Bali volcano evacuees outside danger zone told to go home, rescuers race to save animals in red zone

A search and rescue team help farmers load their cattle into a truck that was blocking the road near Mount Agung, near Kubu, on the resort island of Bali, Indonesia, on Sept 27, 2017. PHOTO: REUTERS

KARANGASEM, INDONESIA (AFP) - More than 144,000 people have fled from a rumbling volcano on popular tourist island Bali, but officials on Saturday (Sept 30) urged evacuees who live outside the immediate danger zone to return home.

Volunteers are meanwhile risking their lives, making perilous trips into the red zone to relocate tens of thousands of animals left at the mercy of the rumbling volcano.

Mount Agung, 75km from the tourist hub of Kuta, has been shaking since August, causing fears it could erupt for the first time since 1963 and triggering the highest possible alert level eight days ago.
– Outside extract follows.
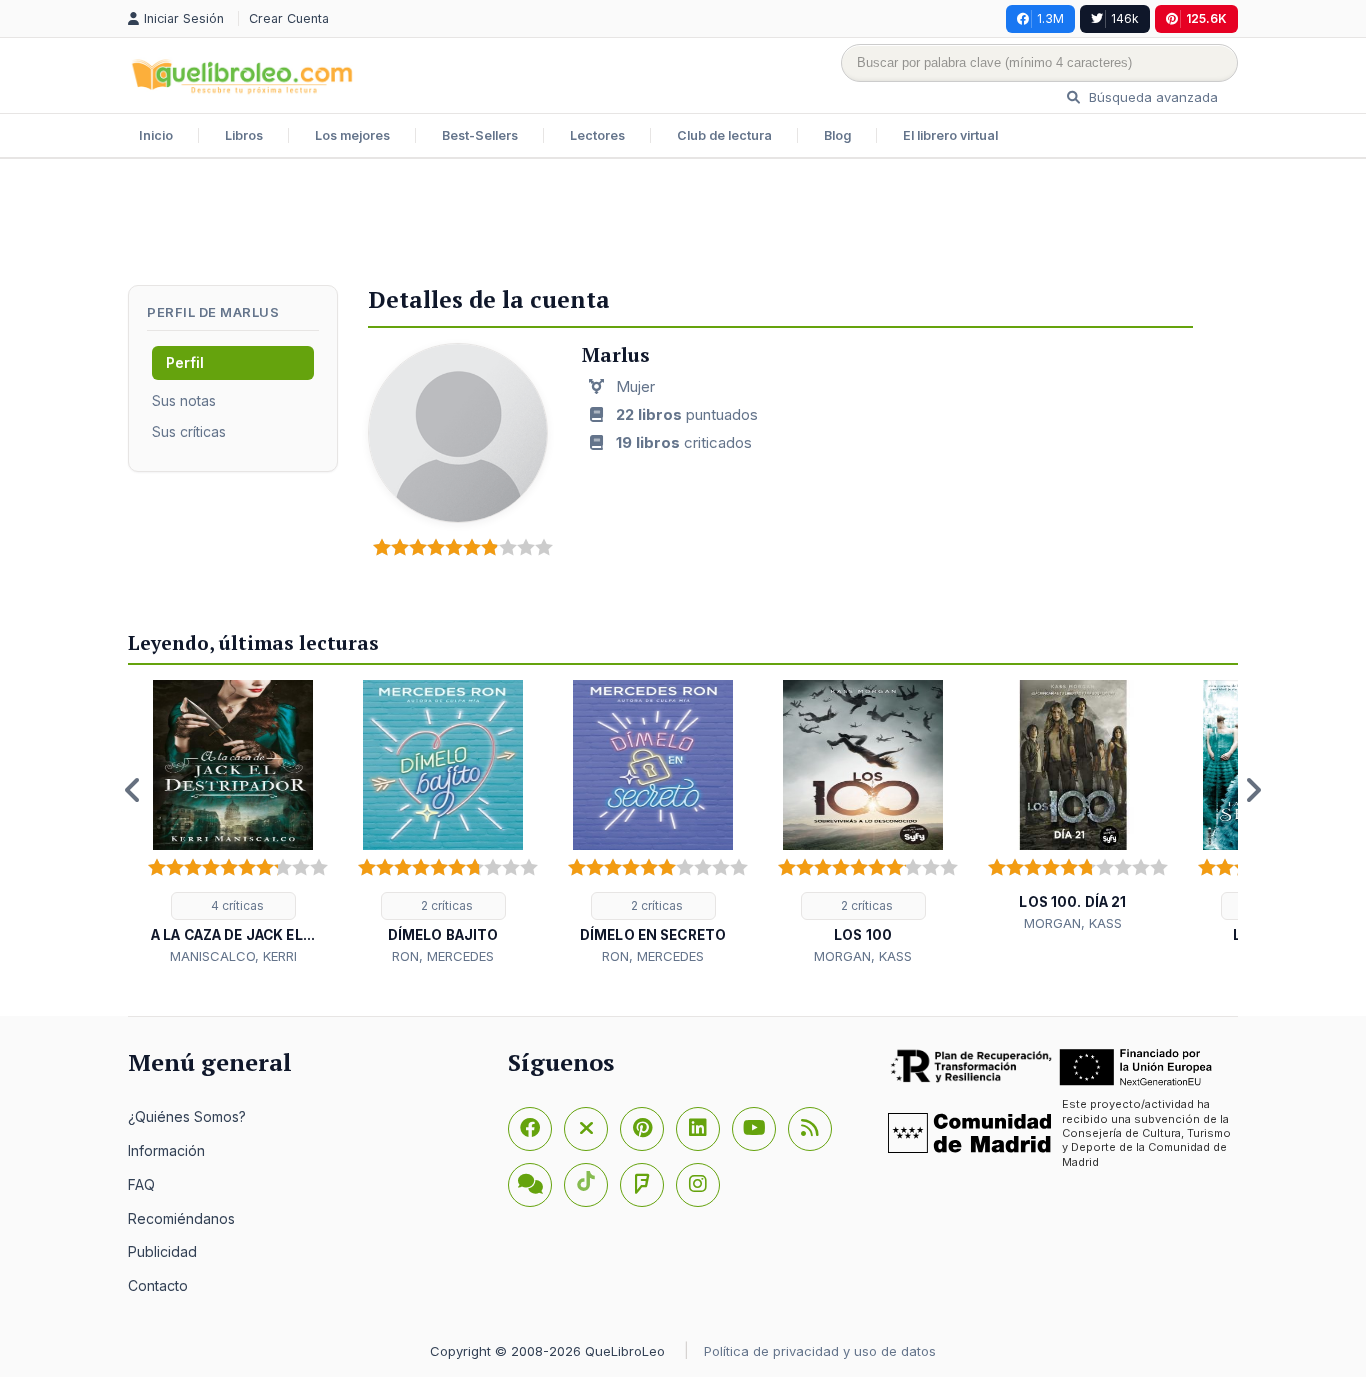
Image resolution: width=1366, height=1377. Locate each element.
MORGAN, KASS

But officials say the number of evacuees has grown too high, and only people who live within 9km of the crater should remain in temporary shelters or with friends and relatives further afield.

"There is no reason for people who live in the safe zone to evacuate. They need to go back to their village because they will become a burden," Bali's governor I Made Mangku Pastika said.

Some 70,000 people live within the 9-km radius affected by Mount Agung's volcanic activity, meaning more than half of the evacuees can return to their houses, the government said.

"Only people from 27 villages must evacuate. The rest can go home. They can either go home independently or with the help of the government," said national disaster mitigation agency spokesman Sutopo Purwo Nugroho.

The activity of Mount Agung remains high but stable, said the Indonesian Centre for Volcanology and Geological Hazard Mitigation. There were fewer than 200 tremors between midnight and 6am on Saturday - slightly below the level of seismic activity observed on Wednesday and Thursday, it said.

"There are no visual signs yet that Mount Agung will erupt soon. So don't be afraid to come to Bali, it's still safe. And if the mountain erupts, it's still safe as long as people stay out of the dangerous zone," Nugroho said.

Vio Verandhini, from Jakarta Animal Aid Network, said her organisation and several others have formed a 12-person emergency response unit that has been making dangerous trips into the red zone, which extends between 9 km and 12 km from the mountain's summit.

The animals - including wild monkeys as well as dogs and farm animals such as pigs, chickens and cows - are relocated to shelters where they are fed and cared for and the owners are encouraged to visit as often as possible to ensure their upkeep.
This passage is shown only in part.